3. Y ella era en mí como un pequeño enebro en las estepas de
Mongolia, cóncavas, con el cielo amarillo pálido y de gran tristeza.

4. Vivíamos en una cabaña negra junto al río, Los mosquitos
solían perforar su blanco cuerpo, y yo leía el periódico
siete veces o decía: tu pelo tiene un color sucio. O: no tienes corazón.

5. Pero un día, cuando estaba yo lavando mi camisa en la
cabaña, ella se acercó a la puerta y me miró y quería salir.

6. Y quien le había pegado hasta cansarse, dijo: ángel mío.

7. Y quien le había dicho te quiero la condujo fuera y
riendo miró al aire y alabó el buen tiempo y le dio la mano.

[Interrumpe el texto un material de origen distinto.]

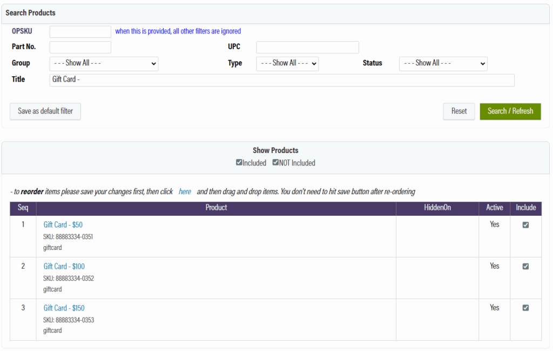Click the OPSKU input field
The height and width of the screenshot is (351, 553).
80,31
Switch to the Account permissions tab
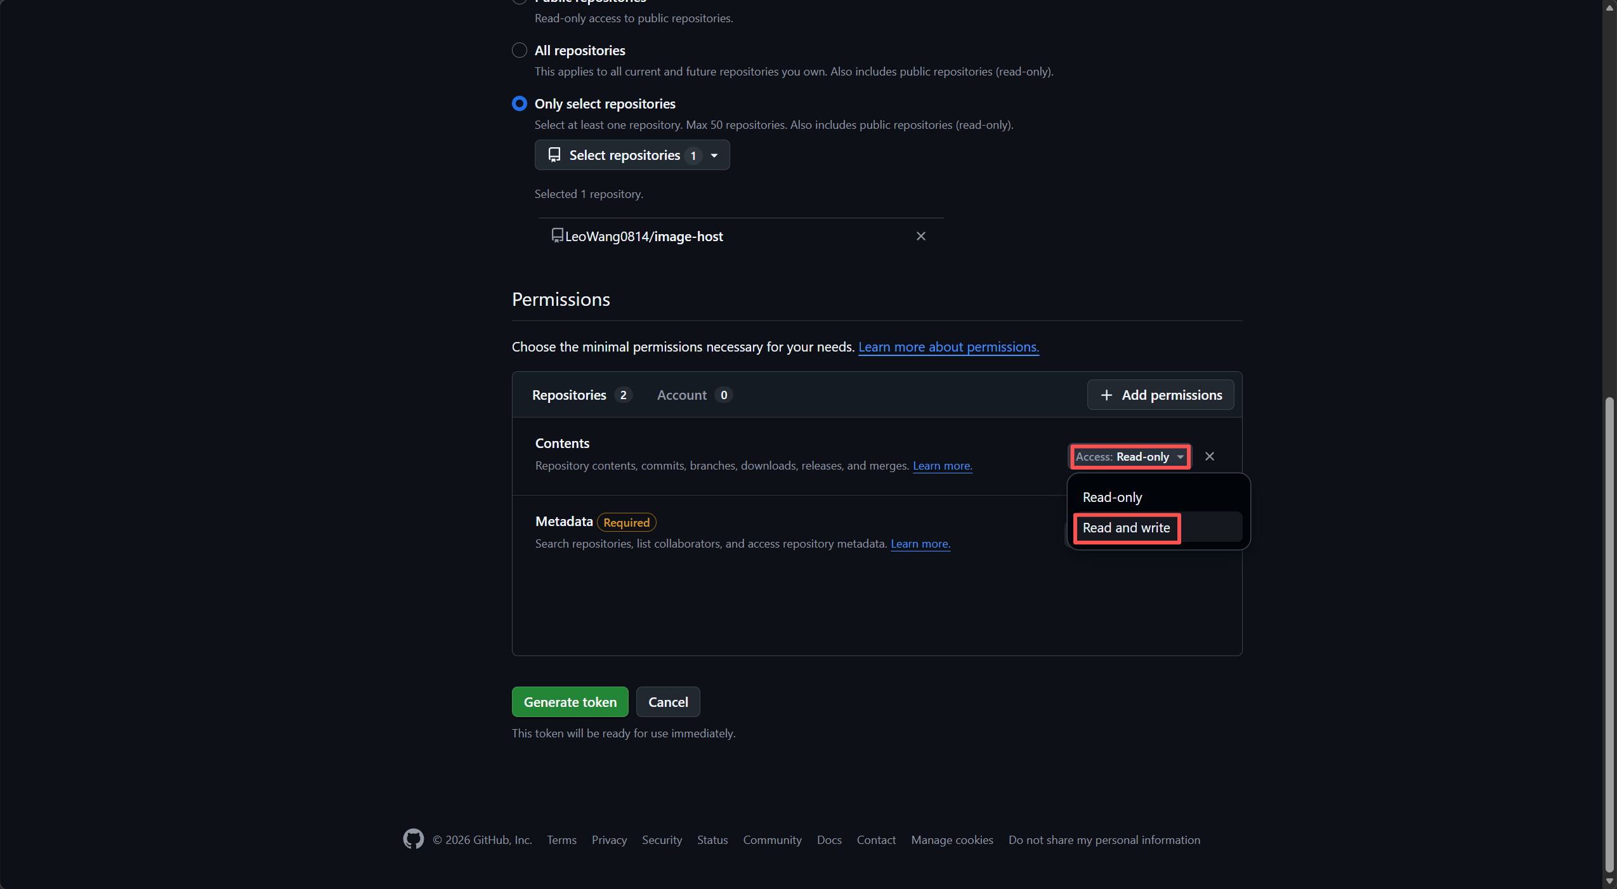Image resolution: width=1617 pixels, height=889 pixels. tap(681, 395)
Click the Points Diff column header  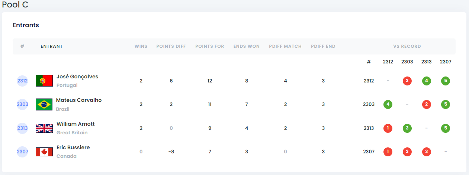171,47
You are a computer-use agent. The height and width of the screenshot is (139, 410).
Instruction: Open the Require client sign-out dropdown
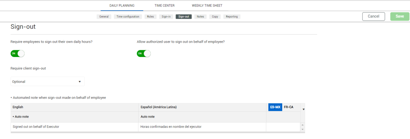47,82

8. Como ya estaban afuera, al aire libre, y la cabaña estaba
desierta, cerró la puerta y se sentó tras el periódico.

9. Desde entonces no la he vuelto a ver, y de ella sólo quedó
el gritito que dio cuando por la mañana volvió a la puerta que
ya estaba cerrada.

10. Ahora la cabaña se ha podrido y mi pecho está relleno de
papel de periódico y por las noches tumbado junto al río en
el oscuro corazón de los arbustos me acuerdo de ella.

11. El viento lleva olor a hierba en el pelo y el agua grita sin
fin pidiendo calma a Dios, y en mi lengua tengo un sabor amargo.